3. Iteration or multi-hop retrieval is where the agent refines its findings by visiting the source multiple times, continually improving the evidence base.
4. Reflection involves the agent critiquing its own output, determining its sufficiency and quality, and retrieving more information if needed to resolve discrepancies or improve source diversity.
These are the qualities that set agentic RAG apart and what make it the new default for AI search platforms.
Drawing a contrast between the classic RAG and agentic RAG, imagine the former as a direct process and the latter as a comprehensive loop where steps can be revisited until the solution is optimal. This is what my content needs to withstand.
The six shifts required for effective content engineering in the realm of agentic RAG are clear. I need to optimize for a spectrum of sub-retrievals, present well-structured and cohesive passages, leverage bridge entities, offer tool-callable content, and ensure freshness within my content.
The path forward involves navigating measurement’s increasingly complex landscape with the aid of model distillation. By understanding the full lifecycle from internal query generation to external execution, I can effectively target content positioning and citation strategy.

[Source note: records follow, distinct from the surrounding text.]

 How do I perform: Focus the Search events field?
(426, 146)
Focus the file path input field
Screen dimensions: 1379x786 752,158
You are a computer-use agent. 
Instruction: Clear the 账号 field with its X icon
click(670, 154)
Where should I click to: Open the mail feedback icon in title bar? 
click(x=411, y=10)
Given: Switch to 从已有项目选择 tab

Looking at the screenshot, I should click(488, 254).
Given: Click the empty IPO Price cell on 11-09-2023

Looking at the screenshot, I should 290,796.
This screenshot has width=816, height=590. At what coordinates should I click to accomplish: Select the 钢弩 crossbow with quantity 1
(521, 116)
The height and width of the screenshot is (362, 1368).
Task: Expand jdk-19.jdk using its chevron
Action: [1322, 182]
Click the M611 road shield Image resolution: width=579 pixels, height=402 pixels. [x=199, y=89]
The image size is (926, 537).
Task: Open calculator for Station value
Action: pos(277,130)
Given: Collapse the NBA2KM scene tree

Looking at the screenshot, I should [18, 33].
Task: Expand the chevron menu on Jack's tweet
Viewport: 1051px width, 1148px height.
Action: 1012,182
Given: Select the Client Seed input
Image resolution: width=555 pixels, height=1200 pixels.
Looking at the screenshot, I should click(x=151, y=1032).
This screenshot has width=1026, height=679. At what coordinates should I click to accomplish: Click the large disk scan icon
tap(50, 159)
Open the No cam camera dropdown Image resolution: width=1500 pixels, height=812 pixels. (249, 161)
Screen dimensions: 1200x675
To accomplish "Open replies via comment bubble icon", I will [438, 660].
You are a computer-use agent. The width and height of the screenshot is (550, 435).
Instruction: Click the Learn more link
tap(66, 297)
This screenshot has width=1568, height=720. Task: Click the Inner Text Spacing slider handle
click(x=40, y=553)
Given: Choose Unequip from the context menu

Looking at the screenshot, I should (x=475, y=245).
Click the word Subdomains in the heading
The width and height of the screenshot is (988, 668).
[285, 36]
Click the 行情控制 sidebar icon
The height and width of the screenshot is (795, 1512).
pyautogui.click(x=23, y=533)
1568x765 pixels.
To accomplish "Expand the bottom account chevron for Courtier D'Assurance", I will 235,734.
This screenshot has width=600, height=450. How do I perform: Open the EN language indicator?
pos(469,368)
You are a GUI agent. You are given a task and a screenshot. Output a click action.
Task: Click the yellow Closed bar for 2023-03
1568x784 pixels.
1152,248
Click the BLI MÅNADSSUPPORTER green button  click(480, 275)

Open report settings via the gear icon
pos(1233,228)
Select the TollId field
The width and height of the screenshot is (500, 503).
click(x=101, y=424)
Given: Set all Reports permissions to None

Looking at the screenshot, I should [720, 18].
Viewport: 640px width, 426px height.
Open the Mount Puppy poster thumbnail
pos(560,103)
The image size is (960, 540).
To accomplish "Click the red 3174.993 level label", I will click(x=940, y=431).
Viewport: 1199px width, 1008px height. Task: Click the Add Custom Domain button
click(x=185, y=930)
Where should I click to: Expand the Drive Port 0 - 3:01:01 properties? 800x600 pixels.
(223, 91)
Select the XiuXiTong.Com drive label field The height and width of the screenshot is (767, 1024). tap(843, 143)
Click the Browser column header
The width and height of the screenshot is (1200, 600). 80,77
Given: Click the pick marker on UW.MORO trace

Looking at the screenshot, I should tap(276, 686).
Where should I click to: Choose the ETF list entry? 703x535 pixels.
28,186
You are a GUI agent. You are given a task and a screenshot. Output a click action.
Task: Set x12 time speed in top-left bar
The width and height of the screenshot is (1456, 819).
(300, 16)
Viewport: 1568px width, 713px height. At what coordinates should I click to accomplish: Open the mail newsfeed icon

Engaging with this agentic environment demands observation, adjustment, and perpetual calibration. The choice is simple: evolve to survive and thrive or remain static and risk obscurity.
I’m excited to share that Google is rolling out an innovative AI targeting mode designed specifically for advertisers who want to reach fresh, brand-unaware audiences early in their discovery phase.
Google is introducing this new “prospects” targeting mode to help advertisers, like myself, connect with consumers who have yet to engage with our brands.
What’s happening. Google is enhancing its New Customer Acquisition tools by introducing the “new prospects” mode, set to launch this year.
Unlike traditional methods, which target users who haven’t made a purchase, this mode aims to reach those completely unfamiliar with my brand.
Google ensures the system automatically excludes users who have:
purchased previously,
searched for brand terms,
visited a website or app,
or engaged with brand content across Google and YouTube.
The main goal is to focus advertising spend entirely on “cold” audiences, those who are still in the discovery phase.
Why this matters. For brands like mine, this gives us more control over pursuing incremental growth, rather than just continually targeting those we’ve already reached.
The new mode promises to connect us with new users earlier in their buying journey while improving efficiency through AI-driven exclusions and automation.
The bigger picture. Google is positioning AI-driven targeting as a method for balancing growth with efficiency.
Advertisers using the New Customer Acquisition Value Mode, like me, have seen a noticeable 9% improvement in ROAS when valuing new customers at twice the average order value.
Between the lines. As AI-driven targeting expands, platforms increasingly rely on behavioral signals and first-party data to identify potential customers earlier in their purchase journey.
What to watch. The effectiveness of the “new prospects” mode will largely depend on Google’s accuracy in identifying brand-unaware users and balancing reach with privacy concerns.